Früher blickte er als Pilot von oben auf die Erde und sah, im doppelten Sinn abgehoben, dass sie rund und gut war. Heute hockt er am Küchentisch und baut sich seine Welt im kleinsten Massstab selber zusammen; streut grüne Wiesen auf die Modellbauplatte, lässt es fein schneien, schiebt winzige Menschenfiguren von einer Gegend in die andere. Zufrieden ist er nicht: «Hätte ich einen Überblick über meine derzeitige Lage, wäre mir schwindlig von der flachen Weite.»

Er heisst Johann Trost, aber sein Nachname ist ihm nicht wirklich einer. Die in Zürich und Finnland lebende Autorin Tine Melzer hat sich diese tragische Figur erdacht, die in ihrem misanthropischen Weltschmerz so viel Komik behält, die den öden Regeln und Wiederholungen des Alltags Lebensmut entgegensetzen möchte und an der eigenen Trägheit, an der Absurdität der Normalität scheitert. Ein langer Monolog ist ihr Debütroman, dessen Titel «Alpha Bravo Charlie» keineswegs, auch wenn es so klingt, eine Ermunterung sein soll, vielmehr für das Buchstabieren (aus der Pilotensprache) des Immergleichen steht. Trost wagt zwar den Schritt in die Realität, doch: «Vom Fenster aus und in Miniatur sieht die Welt erträglicher aus.»

Vergeudete Tage

Das schmale Buch ist ein Kleinod. Melzer beherrscht die Kunst der tiefen Anteilnahme an einem Schicksal, das so banal ist, dass man aufschreien und Johann Trost am Schopf packen möchte, um ihn aus seiner Lethargie herauszureissen. Sein Unvermögen, mit anderen Menschen Kontrakte einzugehen, gepaart mit einer an der Seele nagenden Einsamkeit, machen aus dem Mann einen Helden der mitleiderregenden inneren Unsicherheit.

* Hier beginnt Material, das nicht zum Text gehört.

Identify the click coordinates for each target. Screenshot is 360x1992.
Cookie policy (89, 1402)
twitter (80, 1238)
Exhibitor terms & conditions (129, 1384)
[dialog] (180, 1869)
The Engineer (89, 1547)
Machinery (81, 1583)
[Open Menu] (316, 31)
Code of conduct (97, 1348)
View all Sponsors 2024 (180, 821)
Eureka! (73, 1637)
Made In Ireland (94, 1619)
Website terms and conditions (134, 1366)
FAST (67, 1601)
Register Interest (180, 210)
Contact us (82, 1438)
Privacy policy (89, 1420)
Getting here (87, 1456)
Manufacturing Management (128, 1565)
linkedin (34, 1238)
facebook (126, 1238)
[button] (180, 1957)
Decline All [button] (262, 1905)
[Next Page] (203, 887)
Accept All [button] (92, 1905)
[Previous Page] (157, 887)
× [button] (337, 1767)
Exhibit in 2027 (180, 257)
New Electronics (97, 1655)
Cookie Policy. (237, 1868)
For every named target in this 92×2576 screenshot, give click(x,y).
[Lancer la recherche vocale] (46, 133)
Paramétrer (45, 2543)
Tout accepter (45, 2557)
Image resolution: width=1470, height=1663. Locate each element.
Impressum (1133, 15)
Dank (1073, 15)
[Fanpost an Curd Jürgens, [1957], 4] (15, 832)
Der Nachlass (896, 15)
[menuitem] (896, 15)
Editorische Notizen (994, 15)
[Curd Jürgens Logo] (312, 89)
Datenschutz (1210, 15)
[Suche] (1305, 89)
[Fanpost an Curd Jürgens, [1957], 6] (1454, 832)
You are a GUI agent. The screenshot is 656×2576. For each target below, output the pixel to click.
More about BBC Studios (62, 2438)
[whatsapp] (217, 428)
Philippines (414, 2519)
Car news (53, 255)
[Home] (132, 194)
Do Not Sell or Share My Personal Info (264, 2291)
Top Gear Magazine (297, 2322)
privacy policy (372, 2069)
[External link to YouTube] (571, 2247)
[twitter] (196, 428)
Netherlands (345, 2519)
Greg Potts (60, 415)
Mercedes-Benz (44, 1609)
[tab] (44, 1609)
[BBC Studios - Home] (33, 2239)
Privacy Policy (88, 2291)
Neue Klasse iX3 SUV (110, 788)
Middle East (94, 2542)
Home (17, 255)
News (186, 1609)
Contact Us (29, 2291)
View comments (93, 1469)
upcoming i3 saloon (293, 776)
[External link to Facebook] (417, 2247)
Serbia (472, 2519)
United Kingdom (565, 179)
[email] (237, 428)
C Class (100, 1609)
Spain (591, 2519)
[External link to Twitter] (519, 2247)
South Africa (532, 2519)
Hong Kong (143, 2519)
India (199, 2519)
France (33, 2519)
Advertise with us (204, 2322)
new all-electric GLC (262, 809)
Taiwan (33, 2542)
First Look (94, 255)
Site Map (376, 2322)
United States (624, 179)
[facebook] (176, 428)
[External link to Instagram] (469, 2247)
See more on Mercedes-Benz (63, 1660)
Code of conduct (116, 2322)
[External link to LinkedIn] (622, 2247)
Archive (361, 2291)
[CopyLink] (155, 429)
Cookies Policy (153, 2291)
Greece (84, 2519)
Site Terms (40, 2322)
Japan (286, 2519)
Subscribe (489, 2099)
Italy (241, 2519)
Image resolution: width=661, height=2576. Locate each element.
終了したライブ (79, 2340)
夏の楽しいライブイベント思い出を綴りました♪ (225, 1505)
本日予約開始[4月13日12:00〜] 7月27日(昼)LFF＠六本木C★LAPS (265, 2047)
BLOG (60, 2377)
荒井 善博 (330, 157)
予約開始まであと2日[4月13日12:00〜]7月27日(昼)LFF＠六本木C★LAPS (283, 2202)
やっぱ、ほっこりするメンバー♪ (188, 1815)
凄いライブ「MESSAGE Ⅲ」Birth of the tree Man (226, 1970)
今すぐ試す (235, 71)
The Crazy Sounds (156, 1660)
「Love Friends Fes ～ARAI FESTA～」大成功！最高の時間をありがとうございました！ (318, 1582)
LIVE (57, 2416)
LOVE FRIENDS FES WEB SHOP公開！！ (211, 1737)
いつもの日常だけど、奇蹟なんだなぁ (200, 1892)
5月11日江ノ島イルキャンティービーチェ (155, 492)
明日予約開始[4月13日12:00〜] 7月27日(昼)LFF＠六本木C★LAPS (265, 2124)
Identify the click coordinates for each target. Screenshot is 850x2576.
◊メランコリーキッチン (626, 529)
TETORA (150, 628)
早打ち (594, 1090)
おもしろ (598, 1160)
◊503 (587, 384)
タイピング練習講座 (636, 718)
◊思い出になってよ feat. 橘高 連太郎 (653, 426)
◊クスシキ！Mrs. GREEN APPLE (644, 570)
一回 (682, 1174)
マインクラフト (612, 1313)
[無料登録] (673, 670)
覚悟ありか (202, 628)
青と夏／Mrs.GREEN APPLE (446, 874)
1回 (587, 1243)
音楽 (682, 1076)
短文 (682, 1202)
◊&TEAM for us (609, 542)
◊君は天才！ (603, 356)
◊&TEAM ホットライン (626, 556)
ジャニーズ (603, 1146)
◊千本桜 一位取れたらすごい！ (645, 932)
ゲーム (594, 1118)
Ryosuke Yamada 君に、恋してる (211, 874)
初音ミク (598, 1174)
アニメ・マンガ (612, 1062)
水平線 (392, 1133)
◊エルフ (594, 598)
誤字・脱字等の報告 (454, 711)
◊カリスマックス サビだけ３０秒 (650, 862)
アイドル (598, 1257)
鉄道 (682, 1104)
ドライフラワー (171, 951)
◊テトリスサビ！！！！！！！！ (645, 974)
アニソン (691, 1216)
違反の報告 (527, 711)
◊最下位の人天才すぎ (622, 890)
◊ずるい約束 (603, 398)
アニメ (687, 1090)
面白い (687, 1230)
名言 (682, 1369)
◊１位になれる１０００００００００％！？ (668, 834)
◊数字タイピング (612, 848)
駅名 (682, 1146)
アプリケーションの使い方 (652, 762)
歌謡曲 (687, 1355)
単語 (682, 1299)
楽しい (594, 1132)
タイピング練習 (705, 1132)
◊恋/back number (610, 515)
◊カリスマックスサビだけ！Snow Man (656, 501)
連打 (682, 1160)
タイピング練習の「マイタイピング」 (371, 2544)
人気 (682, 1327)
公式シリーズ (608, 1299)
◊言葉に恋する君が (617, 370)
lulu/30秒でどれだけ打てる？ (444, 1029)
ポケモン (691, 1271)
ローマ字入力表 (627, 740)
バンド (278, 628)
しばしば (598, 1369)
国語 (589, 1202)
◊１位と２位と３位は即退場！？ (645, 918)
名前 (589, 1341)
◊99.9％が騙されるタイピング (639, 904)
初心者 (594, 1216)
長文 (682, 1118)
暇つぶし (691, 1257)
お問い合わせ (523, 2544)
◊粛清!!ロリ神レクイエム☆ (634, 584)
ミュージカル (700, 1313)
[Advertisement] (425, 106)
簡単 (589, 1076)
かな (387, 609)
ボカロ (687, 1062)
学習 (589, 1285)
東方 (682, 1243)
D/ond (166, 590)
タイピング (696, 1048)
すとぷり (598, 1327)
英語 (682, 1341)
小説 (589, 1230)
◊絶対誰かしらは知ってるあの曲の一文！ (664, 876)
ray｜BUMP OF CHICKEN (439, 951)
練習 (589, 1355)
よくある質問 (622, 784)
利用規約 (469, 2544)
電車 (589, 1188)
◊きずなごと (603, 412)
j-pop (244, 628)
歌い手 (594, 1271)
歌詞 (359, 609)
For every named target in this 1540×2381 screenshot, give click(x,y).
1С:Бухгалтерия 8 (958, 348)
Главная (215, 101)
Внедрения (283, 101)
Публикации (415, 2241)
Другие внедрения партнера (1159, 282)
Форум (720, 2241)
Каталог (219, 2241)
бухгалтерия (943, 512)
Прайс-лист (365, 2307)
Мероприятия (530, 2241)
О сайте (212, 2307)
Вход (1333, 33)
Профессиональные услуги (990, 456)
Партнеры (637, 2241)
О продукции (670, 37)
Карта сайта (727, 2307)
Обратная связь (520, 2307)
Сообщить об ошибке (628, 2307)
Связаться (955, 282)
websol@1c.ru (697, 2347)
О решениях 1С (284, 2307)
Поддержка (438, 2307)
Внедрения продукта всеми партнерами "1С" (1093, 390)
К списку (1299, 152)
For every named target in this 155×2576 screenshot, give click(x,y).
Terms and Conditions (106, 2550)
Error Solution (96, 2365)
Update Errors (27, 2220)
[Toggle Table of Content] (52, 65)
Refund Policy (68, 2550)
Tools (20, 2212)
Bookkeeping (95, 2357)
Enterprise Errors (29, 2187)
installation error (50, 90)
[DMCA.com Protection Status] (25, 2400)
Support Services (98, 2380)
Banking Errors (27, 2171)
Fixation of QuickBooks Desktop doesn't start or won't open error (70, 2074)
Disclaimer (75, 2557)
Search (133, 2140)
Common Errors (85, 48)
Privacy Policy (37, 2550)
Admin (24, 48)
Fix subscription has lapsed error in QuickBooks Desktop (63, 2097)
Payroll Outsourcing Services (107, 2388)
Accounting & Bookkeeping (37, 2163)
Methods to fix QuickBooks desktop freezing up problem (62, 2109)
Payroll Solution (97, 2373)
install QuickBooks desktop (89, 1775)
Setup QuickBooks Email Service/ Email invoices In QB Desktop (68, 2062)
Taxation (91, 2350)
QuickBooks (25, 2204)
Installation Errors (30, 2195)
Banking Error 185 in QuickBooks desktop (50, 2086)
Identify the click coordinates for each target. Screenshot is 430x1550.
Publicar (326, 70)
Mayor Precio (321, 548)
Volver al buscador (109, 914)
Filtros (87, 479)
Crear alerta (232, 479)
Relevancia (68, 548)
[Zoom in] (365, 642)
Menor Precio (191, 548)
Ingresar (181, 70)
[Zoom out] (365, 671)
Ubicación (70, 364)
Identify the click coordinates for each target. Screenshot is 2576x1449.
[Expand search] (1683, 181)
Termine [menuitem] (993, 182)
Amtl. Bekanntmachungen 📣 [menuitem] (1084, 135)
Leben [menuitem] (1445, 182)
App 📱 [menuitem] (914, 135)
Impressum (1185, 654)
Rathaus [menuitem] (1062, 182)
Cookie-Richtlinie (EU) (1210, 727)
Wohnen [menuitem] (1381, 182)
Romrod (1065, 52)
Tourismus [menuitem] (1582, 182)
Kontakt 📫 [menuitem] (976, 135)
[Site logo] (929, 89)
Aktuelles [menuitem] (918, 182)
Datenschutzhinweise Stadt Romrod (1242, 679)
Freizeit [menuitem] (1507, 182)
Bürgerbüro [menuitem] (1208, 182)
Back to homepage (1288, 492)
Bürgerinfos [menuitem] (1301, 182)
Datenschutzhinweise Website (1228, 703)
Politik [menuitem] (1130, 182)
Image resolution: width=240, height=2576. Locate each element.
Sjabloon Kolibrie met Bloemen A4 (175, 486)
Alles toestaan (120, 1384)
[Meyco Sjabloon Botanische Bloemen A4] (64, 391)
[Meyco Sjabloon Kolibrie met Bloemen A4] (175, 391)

Melzers Sätze sind da schön und kratzig zugleich: Trost fragt sich, was aus seiner Vergangenheit werden soll. Oder er findet, an seinen Nachmittagen ist der Tag schon so vergeudet, «dass sich ein frischer Gedanke nicht mehr lohnt». Und er sieht ein, was Zeitverschwendung ist, «sobald es zu spät ist». Seine Tage wiederum sind ohne Dringlichkeit, und es tut ihm leid, steht da, «dass ich nicht genauer Bescheid weiss über den Profit, den man aus einem passabel, aber unbemerkt geführten Leben wie dem meinen schlagen könnte».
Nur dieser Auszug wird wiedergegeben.